▶ _Texto mostrado_:
# # # # #

¿ POSIBLE CAMBIO DE CICLO ?
La bolsa, frente a la posibilidad de un cambio de ciclo
Para los inversores, no hay nada más importante que detectar este proceso a tiempo y actuar en consecuencia, ya que los errores en esta materia se purgan durante años
Ángeles Oregui. Espectacular. La caída, claro. Nada menos que una pérdida superior al 5% en el
Ibex, sólo superada en el pasado reciente —no tan reciente— por una semana negra en septiembre de 2002 en la que el
Ibex se dejó un 6,19%. Ya no hay dudas, la posible corrección es toda una realidad.
No hay dudas en cuanto al hecho del inicio de la corrección, es una evidencia. E incluso podría ser considerado un cambio positivo desde el punto de vista de la operativa en bolsa, por aquello de que siempre es más fácil moverse sobre terreno firme, aunque éste tenga una clara pendiente bajista, que sobre arenas movedizas, más planitas en apariencia, pero mucho más peligrosas.

# # # # #

(Datos almacenados)

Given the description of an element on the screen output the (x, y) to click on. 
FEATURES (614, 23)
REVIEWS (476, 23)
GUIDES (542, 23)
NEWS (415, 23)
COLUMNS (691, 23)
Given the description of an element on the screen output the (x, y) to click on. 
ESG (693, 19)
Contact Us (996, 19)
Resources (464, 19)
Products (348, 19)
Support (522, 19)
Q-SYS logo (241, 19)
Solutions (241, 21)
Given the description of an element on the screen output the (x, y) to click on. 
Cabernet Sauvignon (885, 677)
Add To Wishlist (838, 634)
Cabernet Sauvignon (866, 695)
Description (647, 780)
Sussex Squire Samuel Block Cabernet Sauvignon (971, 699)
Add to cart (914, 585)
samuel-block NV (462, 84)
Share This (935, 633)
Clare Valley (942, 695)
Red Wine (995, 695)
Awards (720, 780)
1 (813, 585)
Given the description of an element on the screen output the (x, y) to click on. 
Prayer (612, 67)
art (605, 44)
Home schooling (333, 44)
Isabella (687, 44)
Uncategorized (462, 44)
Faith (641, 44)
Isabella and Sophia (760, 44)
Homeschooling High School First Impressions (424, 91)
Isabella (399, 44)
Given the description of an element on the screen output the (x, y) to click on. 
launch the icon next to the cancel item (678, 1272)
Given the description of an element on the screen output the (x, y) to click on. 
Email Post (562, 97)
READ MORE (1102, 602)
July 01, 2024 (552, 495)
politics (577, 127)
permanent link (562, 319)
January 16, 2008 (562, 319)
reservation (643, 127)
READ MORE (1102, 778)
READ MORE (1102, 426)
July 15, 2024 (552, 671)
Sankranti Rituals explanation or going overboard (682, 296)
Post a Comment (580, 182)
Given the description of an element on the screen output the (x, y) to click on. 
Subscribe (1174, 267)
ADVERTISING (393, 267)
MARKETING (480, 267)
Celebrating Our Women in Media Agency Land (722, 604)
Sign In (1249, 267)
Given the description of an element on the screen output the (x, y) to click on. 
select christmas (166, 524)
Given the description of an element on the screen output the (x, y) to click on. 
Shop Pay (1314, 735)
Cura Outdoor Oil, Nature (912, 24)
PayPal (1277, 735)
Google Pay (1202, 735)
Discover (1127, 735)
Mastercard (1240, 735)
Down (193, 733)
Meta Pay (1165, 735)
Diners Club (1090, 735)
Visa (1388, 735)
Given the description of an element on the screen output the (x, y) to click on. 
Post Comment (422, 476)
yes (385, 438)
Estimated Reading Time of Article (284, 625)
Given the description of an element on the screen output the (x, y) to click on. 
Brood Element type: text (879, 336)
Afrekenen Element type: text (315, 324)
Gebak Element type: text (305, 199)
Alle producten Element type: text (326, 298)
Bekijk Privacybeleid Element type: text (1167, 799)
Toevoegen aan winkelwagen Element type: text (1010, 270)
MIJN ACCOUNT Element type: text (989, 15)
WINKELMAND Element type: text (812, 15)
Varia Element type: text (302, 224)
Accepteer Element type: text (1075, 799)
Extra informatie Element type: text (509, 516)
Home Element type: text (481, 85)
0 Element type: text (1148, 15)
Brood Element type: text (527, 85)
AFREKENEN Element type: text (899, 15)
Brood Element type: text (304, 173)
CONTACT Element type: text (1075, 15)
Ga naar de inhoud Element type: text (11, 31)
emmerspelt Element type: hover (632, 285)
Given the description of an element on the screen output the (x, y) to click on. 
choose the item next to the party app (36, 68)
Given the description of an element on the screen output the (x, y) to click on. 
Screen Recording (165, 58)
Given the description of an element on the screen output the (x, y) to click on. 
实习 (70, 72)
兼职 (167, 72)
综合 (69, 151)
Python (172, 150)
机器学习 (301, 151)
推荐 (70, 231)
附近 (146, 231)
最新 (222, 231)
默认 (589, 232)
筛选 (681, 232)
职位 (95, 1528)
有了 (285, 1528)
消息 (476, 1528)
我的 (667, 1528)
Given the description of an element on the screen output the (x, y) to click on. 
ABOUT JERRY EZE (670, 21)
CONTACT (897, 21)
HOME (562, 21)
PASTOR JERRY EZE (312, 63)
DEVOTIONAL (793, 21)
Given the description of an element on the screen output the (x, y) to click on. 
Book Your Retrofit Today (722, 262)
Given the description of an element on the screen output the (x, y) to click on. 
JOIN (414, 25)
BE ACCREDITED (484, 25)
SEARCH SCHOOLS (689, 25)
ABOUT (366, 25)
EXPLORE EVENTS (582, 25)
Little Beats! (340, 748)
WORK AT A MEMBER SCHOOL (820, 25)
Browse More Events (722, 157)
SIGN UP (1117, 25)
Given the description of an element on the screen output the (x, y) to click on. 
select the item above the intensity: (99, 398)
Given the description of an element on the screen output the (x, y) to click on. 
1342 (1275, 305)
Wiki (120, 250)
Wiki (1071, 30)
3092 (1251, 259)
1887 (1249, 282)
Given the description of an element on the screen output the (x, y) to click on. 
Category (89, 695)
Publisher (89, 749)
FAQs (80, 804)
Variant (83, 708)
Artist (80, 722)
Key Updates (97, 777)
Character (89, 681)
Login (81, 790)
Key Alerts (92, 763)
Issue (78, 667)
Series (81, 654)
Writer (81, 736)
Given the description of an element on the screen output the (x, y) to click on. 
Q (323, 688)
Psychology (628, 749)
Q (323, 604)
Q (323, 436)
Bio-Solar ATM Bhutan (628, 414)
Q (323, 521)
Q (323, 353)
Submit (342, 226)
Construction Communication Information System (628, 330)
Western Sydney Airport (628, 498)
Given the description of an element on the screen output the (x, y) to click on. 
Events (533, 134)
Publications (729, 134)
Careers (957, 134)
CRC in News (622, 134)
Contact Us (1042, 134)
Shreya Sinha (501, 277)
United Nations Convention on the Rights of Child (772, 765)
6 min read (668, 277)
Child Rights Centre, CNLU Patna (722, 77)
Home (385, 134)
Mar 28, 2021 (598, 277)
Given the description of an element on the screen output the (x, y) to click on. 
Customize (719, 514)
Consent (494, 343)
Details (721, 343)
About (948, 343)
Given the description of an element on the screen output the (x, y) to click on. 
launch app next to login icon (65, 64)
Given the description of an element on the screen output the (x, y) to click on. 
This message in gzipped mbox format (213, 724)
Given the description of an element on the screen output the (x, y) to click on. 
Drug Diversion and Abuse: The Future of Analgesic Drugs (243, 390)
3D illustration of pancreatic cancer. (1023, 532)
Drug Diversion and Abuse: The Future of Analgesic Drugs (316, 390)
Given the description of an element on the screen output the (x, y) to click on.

# # # # #

▶ _Qué se pide_:
Di si cada afirmación coincide con el artículo sobre la bolsa. Responde sí o no y cita las palabras del artículo que lo deciden.
(a) El Ibex registró una pérdida de más del 5%.
(b) La semana negra mencionada ocurrió en septiembre de 2003.
(c) Según el artículo, todavía hay dudas de que la corrección sea real.

▶ _Respuesta_:
(a) Sí: "Nada menos que una pérdida superior al 5%".
(b) No: "una semana negra en septiembre de 2002".
(c) No: "Ya no hay dudas, la posible corrección es toda una realidad."